Horticultural Therapist Cultivates Seeds of Recovery
One in an ongoing series
When Abby Jaroslow’s daughter spent two years in a Manhattan rehab hospital, the two of them found refuge in the garden of the hospital, which had one of the first therapeutic horticultural programs in the country.
“When she was in the hospital, we always spent a lot of time in that garden,” Jaroslow recalls of that stressful time when her daughter was 5 years old. “It was a lovely environment for her to be out of her hospital room.”
Jaroslow’s daughter is now 37. And Jaroslow has come to spend every workday in a different garden of her own, at a different rehab hospital.
Jaroslow is a horticultural therapist at MossRehab, now part of Jefferson Health. She uses the serene garden environment to treat patients who have brain, spinal cord or other orthopedic or neurological injuries.
The impact can be dramatic.
Happy to Be in a Garden
“A speech therapist will tell me a patient spoke for the first time in a week,” Jaroslow says. “Or a physical therapist will tell me that a patient was able to stand up longer in the garden than before.”
“A lot of it has to do with being in the presence of plants. It’s gratifying to see how it makes people light up,” Jaroslow says.
She recalls a patient with aphasia – a language disorder often caused by brain damage – who looked up through the garden skylight and got teary.
“She put her hand over her heart and I said, ‘Are you feeling happy or sad?’ And she indicated it was making her feel happy. She felt like she was close to God.”
When her daughter was first hospitalized, Jaroslow was working in Manhattan as a preservation architect on old buildings and old gardens, including Central Park. Then another crisis upended her life even further: a financial recession cost her her job.
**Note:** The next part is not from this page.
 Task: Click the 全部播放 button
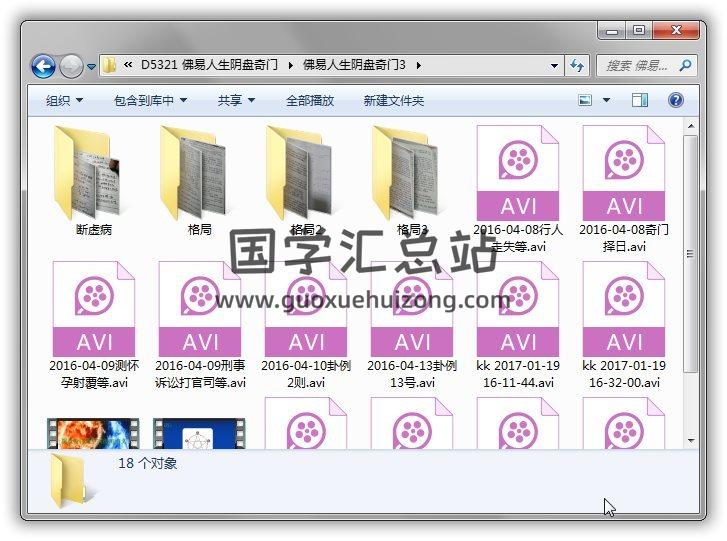[x=310, y=101]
Out of the turmoil came a new life. Jaroslow’s background and experience with her daughter propelled her towards a job as a horticultural therapist. She came to MossRehab nine years ago.
“I’m able to use working with plants and in the garden as a modality to engage patients in activities that work towards the same goals as they’re working on in all their other physical or cognitive therapies,” Jaroslow says.
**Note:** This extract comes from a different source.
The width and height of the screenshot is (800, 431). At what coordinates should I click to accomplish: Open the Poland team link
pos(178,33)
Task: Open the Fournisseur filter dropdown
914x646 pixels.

Many Facets of Plant Therapy
And horticultural therapy has the advantage of not feeling like therapy at all, though it’s as goal oriented as traditional rehabilitation therapy.
Take the activity of transplanting a plant from one pot to another. Mixing soil and gradually increasing the weight of a watering can help patients work on upper extremity strength and hand coordination. It also can improve cognitive skills.
“There are a number of steps involved,” Jaroslow says. “A patient has to follow sequential instructions, so they’re working on their cognitive skills, which might include memory and auditory processing.
“Even being able to focus on the activity and not be ruminating on their illness and not be worrying adds to the therapy,” she says.
“They get the smell of the soil and are outside of the hospital setting and don’t realize they’re engaging in therapy.”
When patients are discharged, they’re able to take home the plants they created in horticultural therapy.
“I’ve had many patients come back years later and tell me they still have their plant.” Jaroslow says. “They say they love having it, and as the plant grows, they get stronger. That’s their metaphor.”
So while it may have been hardship that propelled Jaroslow to MossRehab – her daughter’s illness and losing her job – she couldn’t be happier with the outcome.
“I love this more than anything I’ve ever done before,” she says.